Según ello, el principio de reiteración que nutre las raíces de la poesía busca hacer del poema -decía arriba- una red de vínculos o -si se prefiere- un juego de espejos que se reflejan mutuamente: cada factor remite a otros semejantes y todos se asemejan entre sí, en tanto todos responden al mismo fundamento de la repetición y el paralelismo. La reiteración equivale a una insistencia: subraya el contenido y, antes aun, la forma. Porque, gracias a ella sobre todo, la forma se vuelve perceptible, notoria. Es posible y usual recordar muy circunstanciadamente una conversación, pero no las palabras precisas en que se produjo. El lenguaje cotidiano se emplea y, cumplida su función, se deshecha. La poesía, en cambio, llama la atención sobre la forma, fuerza a cobrar conciencia de ella, a experimentarla en tanto tal forma. En el habla corriente, no vemos el lenguaje que nos asoma a la realidad; en el poema, vemos al par el lenguaje y la realidad. A diferencia de la lengua familiar y en un grado superior a cualquier otra modalidad literaria, el poema tiende a perdurar en la memoria: no se agota en la enunciación o en la lectura, sino que puja por ser recordado exactamente en la misma formulación con que ha nacido. (No hay medio de saber hasta qué punto ese prurito de perdurabilidad y los procedimientos que se ponen a su servicio son herencia, cuando menos, de una época en que sólo la memoria podía asegurar la pervivencia de una creación lingüística. Pero tampoco hay duda de que tales procedimientos han ido perdiendo vigor según la poesía dejaba de ser predominantemente oral y se encerraba en el mundo de la escritura y el libro. Luego habrá que volver sobre la cuestión.)

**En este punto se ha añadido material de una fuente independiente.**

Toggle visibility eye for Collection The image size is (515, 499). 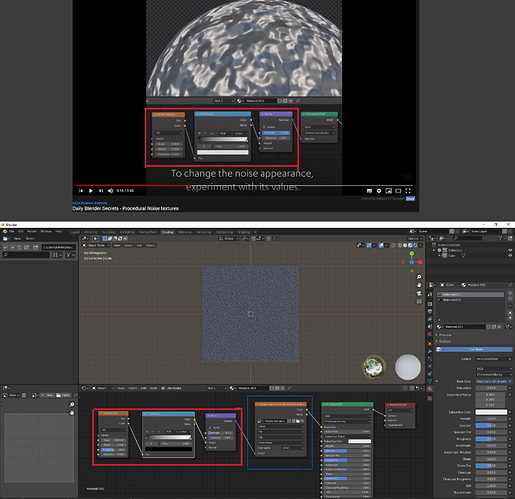coord(510,250)
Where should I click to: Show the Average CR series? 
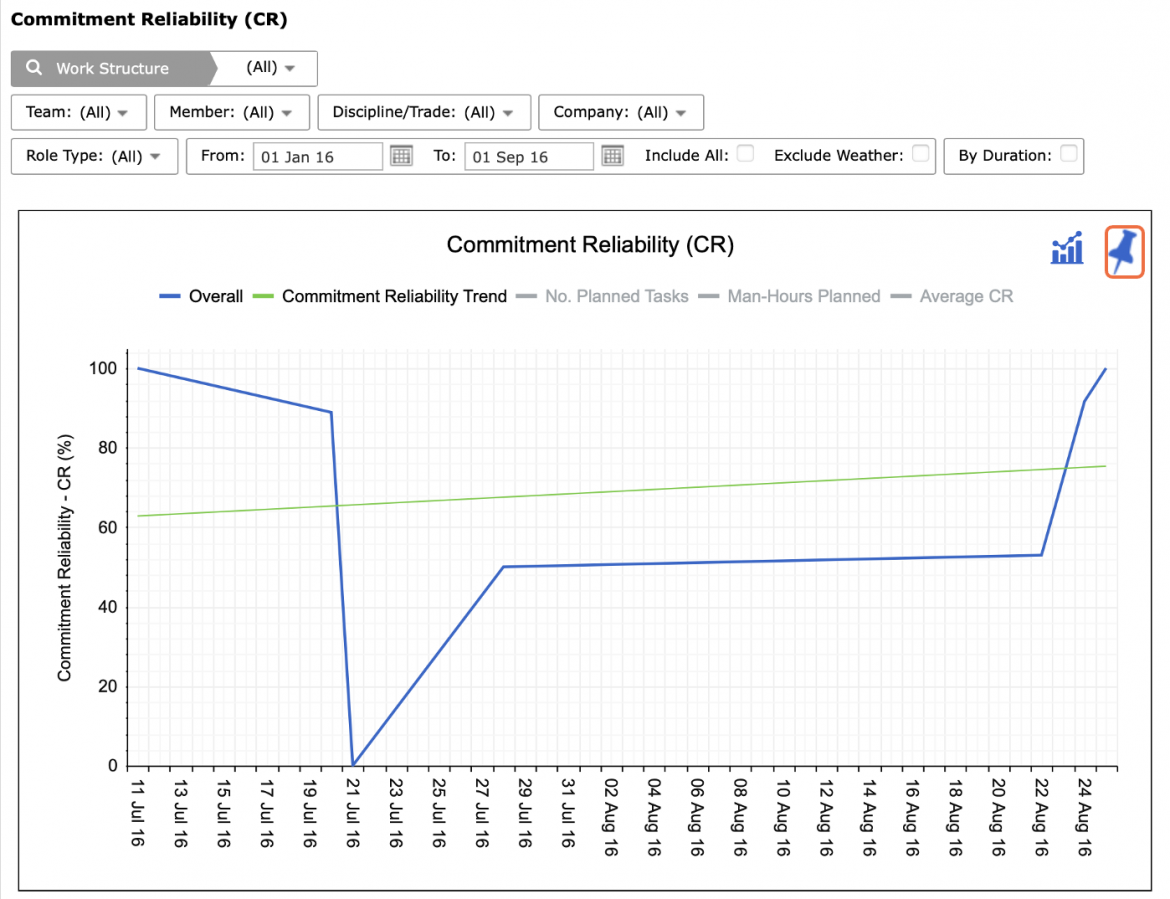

El principio de reiteración implica también que el desarrollo del poema obedece a una cierta motivación interna. La prosa y la lengua común progresan normalmente ateniéndose sólo a impulsos externos o al libre fluir del pensamiento. El poema quiere acotar un espacio en que se sienta la necesidad de unas palabras, nociones, texturas: ésas, y no otras (o si acaso, tanto da, esas otras que contrastan con las que se sentían como necesarias). La reiteración consigue que dentro del discurso mismo se nos indique anticipadamente el camino que falta por recorrer, de suerte que éste se nos aparezca como insoslayable (o si acaso, otra vez, que nos sorprenda desembocar en uno que no es el previsto), como si se tratara del único posible. La motivación interna que de tal modo se establece refuerza la singularidad del poema, la impresión de hallarnos ante un objeto en efecto único, distinto, frente a todos los otros poemas y frente al lenguaje de todos los días.
La reiteración conduce, pues, a asegurar la memorabilidad, la fluidez, la coherencia y la identidad del poema. Pero ¿posee en sí misma una dimensión estética? Por lo menos cabe afirmar que quizá ningún otro fenómeno se descubre con mayor frecuencia al fondo de tan variadas manifestaciones artísticas. Porque decir reiteración es decir paralelismo, correspondencia, simetría. Los productos de la naturaleza se nos muestran a cada paso provistos de simetría bilateral (de hecho, menos perfecta de lo que captan los ojos), y nos basta levantar la vista para percibir incontables productos humanos dotados de una versión aún más regular de tal simetría: como el libro que el lector tiene ahora en las manos. Los niños se divierten con las figuras que aparecen al doblar y apretar el papel en que han echado unas gotas de tinta; los mayores se pasman ante El Escorial. Pero la fuente del placer que provocan esos borrones minúsculos y esas arquitecturas gigantescas es la misma en un aspecto esencial: unos y otras se sujetan a las leyes de la simetría. De la música a la pintura, es verdad, las artes han tenido siempre en la simetría (o, llegado el caso, en la ruptura consciente de la simetría) uno de sus más constantes fundamentos. La poesía no parece que haya escapado a la regla; y al someterse a ella, se la ha impuesto también a uno de los pocos reductos que normalmente se le resisten: el lenguaje.